The macrophages are one of the main cells participating in innate immune response and in smoking-induced inflammation in COPD patients. In the case of COPD, there is an increasing evidence that lung macrophages orchestrate inflammation through the release of chemokines and cytokines that attract inflammatory cells and the release of proteases Citation(43) Citation(29). The macrophages are the major source of IL-32, which have been shown to produce this cytokine in vitro Citation(20) Citation(45). On the other hand, in asthma, it seems that alveolar macrophages are inappropriately activated and are implicated in the development and progression of the disease. These cells in asthma patients' airway may be activated by allergens through low-affinity IgE receptors to release inflammatory mediators that amplify inflammatory response Citation(46). While examining the cellular composition of BAL fluid, we found that macrophage cell count was significantly higher in COPD smokers compared with COPD ex-smokers, but this difference was not confirmed in IS supernatant. We have identified the correlation between IL-32 level and macrophage cell count in BAL fluid from COPD patients; nevertheless, we did not find relation between IS IL-32 level and IS macrophage cell count. We also found a positive correlation between number of BAL fluid macrophages and the level of IL-32 in BAL fluid from patients with asthma, but not healthy subject group. This data could suggest us that inflammation process is more pronounced in distal airways that in proximal, as BAL fluid better reflects processes occurring in distal airways (Citation47, Citation48).

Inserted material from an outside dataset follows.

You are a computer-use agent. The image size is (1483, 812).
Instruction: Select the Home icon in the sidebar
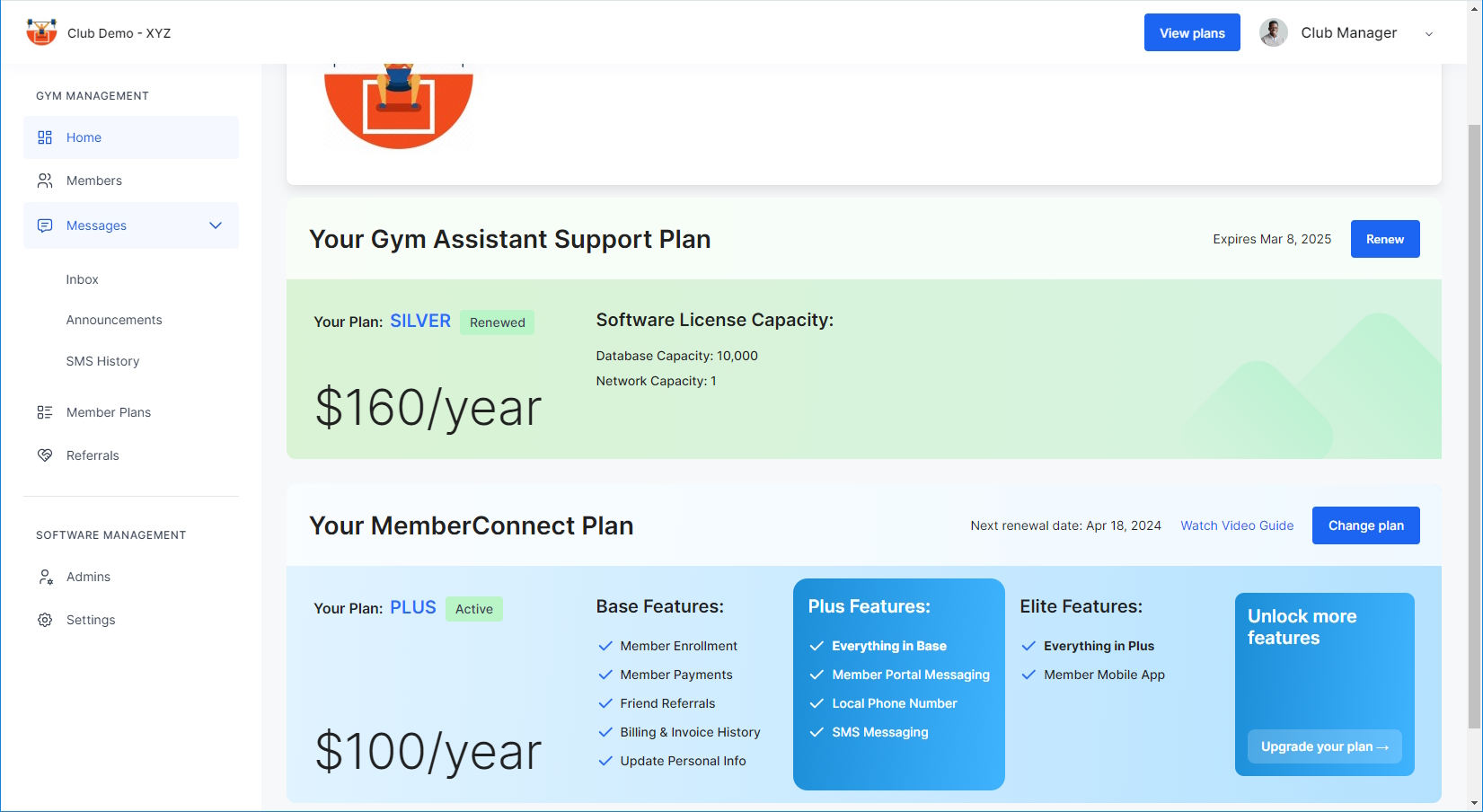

We believe that our study has several strengths. We studied IL-32 level in three different human compartments (BAL, IS, serum), whereas previous studies analysed only surgically resected lung tissue Citation(21) or serum Citation(40) and IS Citation(49) from patients with COPD. To our knowledge, this is the first study to compare IL-32 level in COPD and asthmatic patients. Also, some limitations need to be taken into account when interpreting our results. Our groups were limited in subject numbers due to invasiveness of procedure (bronchoscopy with BAL) and ethical considerations, especially in asthmatics (n = 31) and healthy subjects (n = 9). This may affect the evaluation of correlation between data groups.

Conclusions

To sum up, we investigated the levels of IL-32 in serum, BAL fluid, and induced sputum samples of patients with COPD, asthma as well as healthy subjects. As we have found increased levels of IL-32 in all investigated compartments of patients with COPD in comparison with asthma, and this increase was dependent on subjects' smoking status, it may be suggested that IL-32 plays an important role in the pathogenesis of COPD and therefore could be a marker of inflammation in this disease. Moreover, IL-32 is detectable with less invasive methods, such as BAL and IS while investigating local inflammatory pattern.

Declarations of interest

The authors declare that they have no competing financial interests.